L’agent causal de la tuberculose est une bactérie aérobie, non mobile, à croissance lente, en forme de bâtonnets de la famille des Mycobacteriaceae. L’agent pathogène le plus commun des infections à la tuberculose chez l’homme est M. tuberculosis, dont la pathogénicité est principalement due à l’induction d’une forte réponse immunitaire à médiation cellulaire. Dans le complexe de Mycobacterium tuberculosis, on compte aussi l’espèce M. bovis (ssp. bovis et caprae), M. africanum, M. microti, M. canetti et M. pinnipedii et la souche vaccinale M. bovis BCG.

Traitement toujours combiné

Le traitement de la tuberculose est exclusivement réalisé avec une combinaison de médicaments qui diffèrent dans leurs mécanismes et sites d’action (cytosol, lysosome, etc.). C’est la seule façon de s’assurer que, dans des populations biologiques très différentes, les bactéries de la tuberculose à différents stades sont tuées ou sont arrêtées dans leur croissance. Un traitement combiné agit également contre la sélection ou le développement de bactéries résistantes. Ces agents, qui sont naturellement résistants à un médicament en particulier, sont toujours présents lors de tuberculoses et seraient sélectionnés par un traitement inadéquat.

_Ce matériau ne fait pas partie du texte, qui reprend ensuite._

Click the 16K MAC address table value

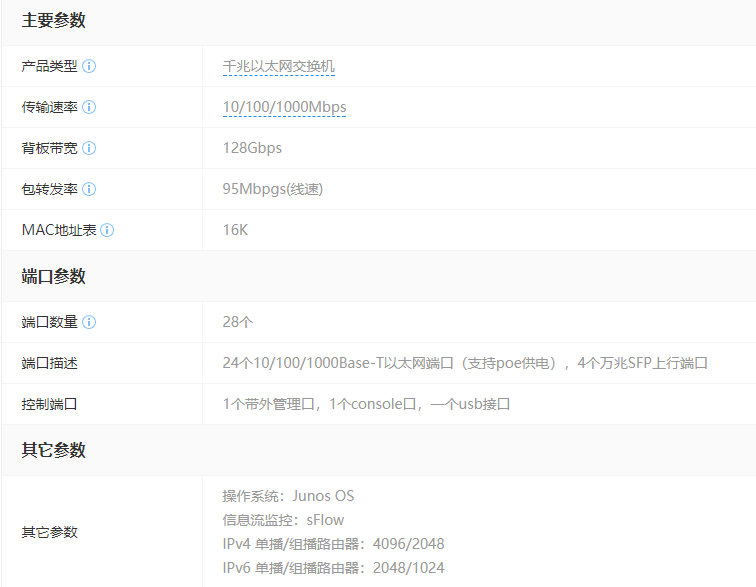[x=235, y=230]
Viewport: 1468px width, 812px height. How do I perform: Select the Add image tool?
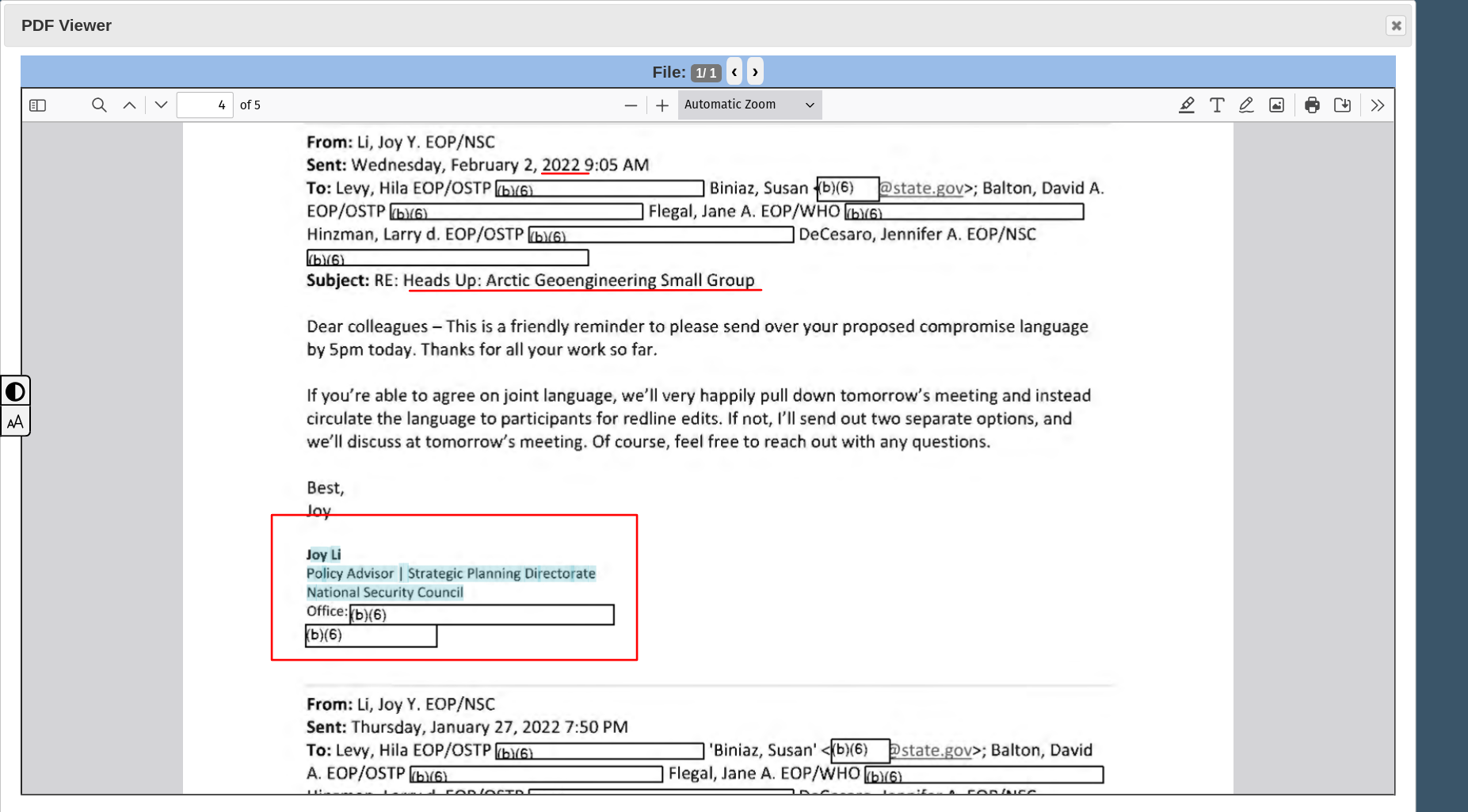(1276, 105)
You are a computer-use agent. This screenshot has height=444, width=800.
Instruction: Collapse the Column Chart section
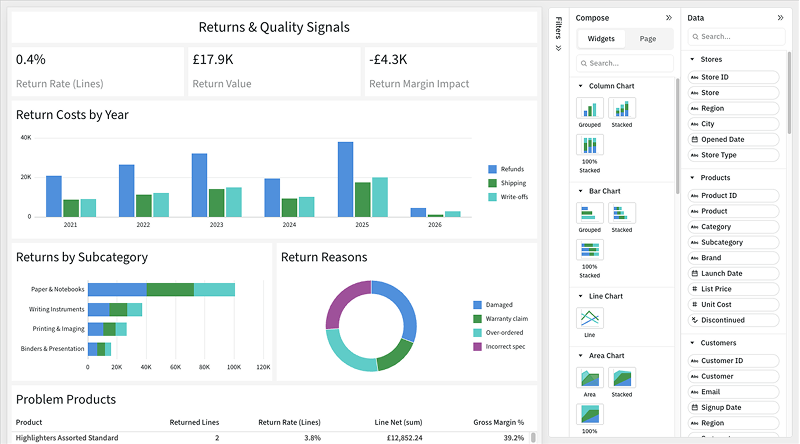[581, 86]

Cinq médicaments standards + des médicaments de deuxième ligne

Dans le traitement de la tuberculose, il y a cinq médicaments standards disponibles : l’isoniazide (INH), la rifampicine (RMP), l’éthambutol (EMB), le pyrazinamide (PZA) et la streptomycine (SM). En outre, il existe ce qu’on appelle des médicaments de deuxième ligne ou de réserve qui sont utilisés en cas de résistance ou intolérance. Mais ceux-ci sont souvent moins efficaces que les médicaments standards, ou ont une toxicité plus élevée. Comme thérapie courte standard de la tuberculose pulmonaire chez l’adulte, on utilise une chimiothérapie de 6 mois, dans les deux premiers mois (phase initiale) l’INH, la RMP, le PZA et l’EMB sont donnés et dans les quatre mois suivants (phase de stabilisation ou de continuité), on continue avec l’INH et la RMP. L’OMS a récemment classé la streptomycine en médicaments de deuxième ligne, notamment car elle ne peut être administrée par voie orale et n’est plus utilisée dans de nombreux pays pour le traitement de la tuberculose simple.

Tuberculose résistante à plusieurs médicaments

L’OMS suppose également que 3,7% de tous les nouveaux cas dans le monde et 20% des cas de tuberculose précédemment traités sont multi-résistants aux médicaments. On parle d’une tuberculose multi-résistante (MDR-TB) quand une résistance simultanée contre au moins les deux principaux médicaments de première ligne INH et la RMP existe. Les patients sont particulièrement touchés en Inde, Chine, Russie, Afrique du Sud, Europe de l’Est et Asie centrale. Dans ces régions, en plus, un cas sur 10 de MDR est une tuberculose ultra-résistante aux médicaments (XDR-TB). Une telle tuberculose ultra-résistante, et donc difficile à traiter, a été retrouvée jusqu’à aujourd’hui dans environ 70 pays à travers le monde – y compris en Allemagne. Chaque année dans le monde, environ 25 000 nouveaux cas de XDR sont détectés.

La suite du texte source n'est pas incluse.